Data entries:

++++++++++++++++++++

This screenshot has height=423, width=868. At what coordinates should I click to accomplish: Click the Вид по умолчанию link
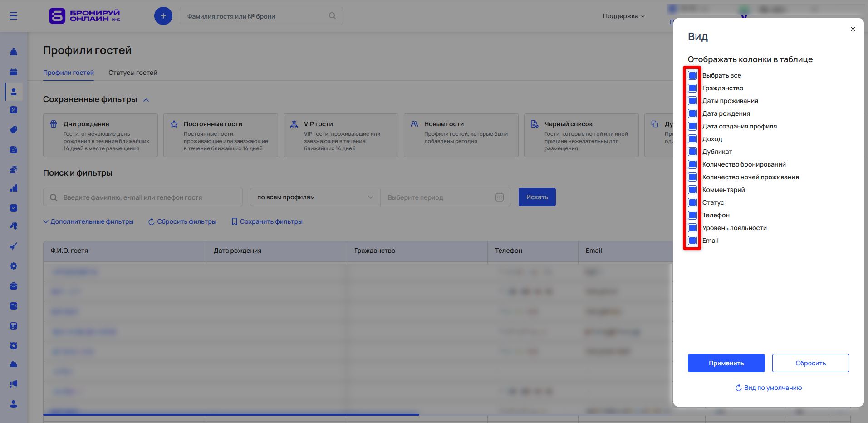(769, 388)
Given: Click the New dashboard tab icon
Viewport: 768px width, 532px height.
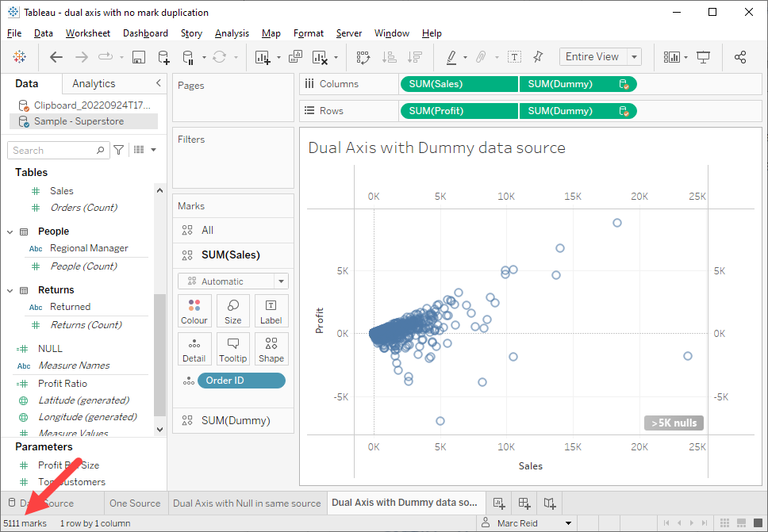Looking at the screenshot, I should (524, 503).
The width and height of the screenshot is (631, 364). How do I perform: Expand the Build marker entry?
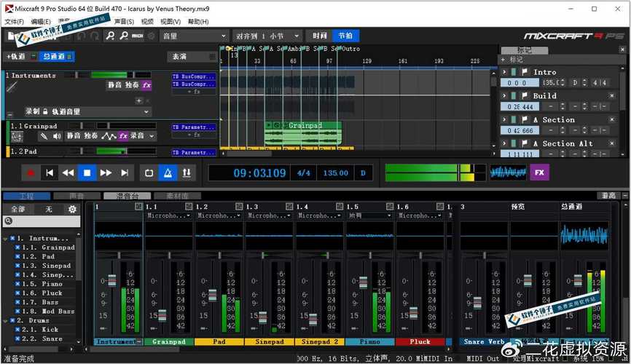(504, 96)
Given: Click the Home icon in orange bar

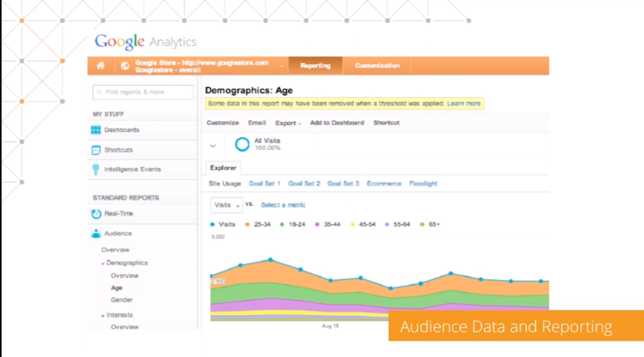Looking at the screenshot, I should [101, 66].
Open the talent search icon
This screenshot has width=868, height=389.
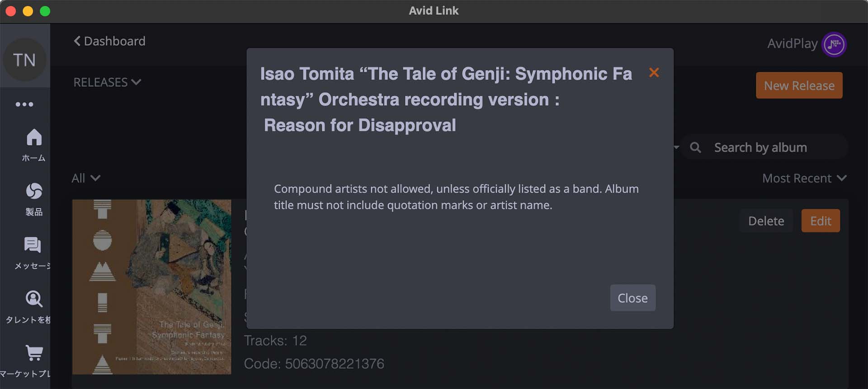tap(34, 299)
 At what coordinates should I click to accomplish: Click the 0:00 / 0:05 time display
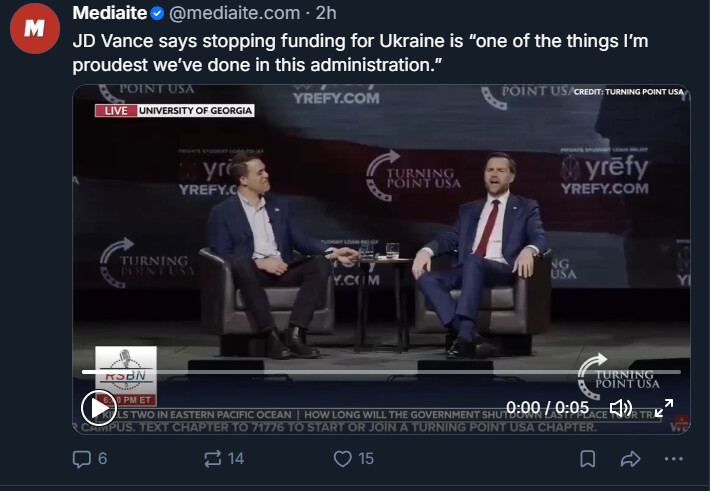click(548, 407)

++++++++++++++++++++

▶ _Exercise objective_:
Would you please repeat each record exactly? Leave the pictures out.

▶ _Written solution_:
This screenshot has height=423, width=868. At what coordinates should I click to accomplish: Click the Вид по умолчанию link
(769, 388)
Given: Click the New dashboard tab icon
Viewport: 768px width, 532px height.
Looking at the screenshot, I should (524, 503).
The width and height of the screenshot is (631, 364). How do I perform: Expand the Build marker entry?
(504, 96)
Given: Click the Home icon in orange bar

Looking at the screenshot, I should [101, 66].
Open the talent search icon
This screenshot has width=868, height=389.
tap(34, 299)
 At what coordinates should I click to accomplish: Click the 0:00 / 0:05 time display
click(548, 407)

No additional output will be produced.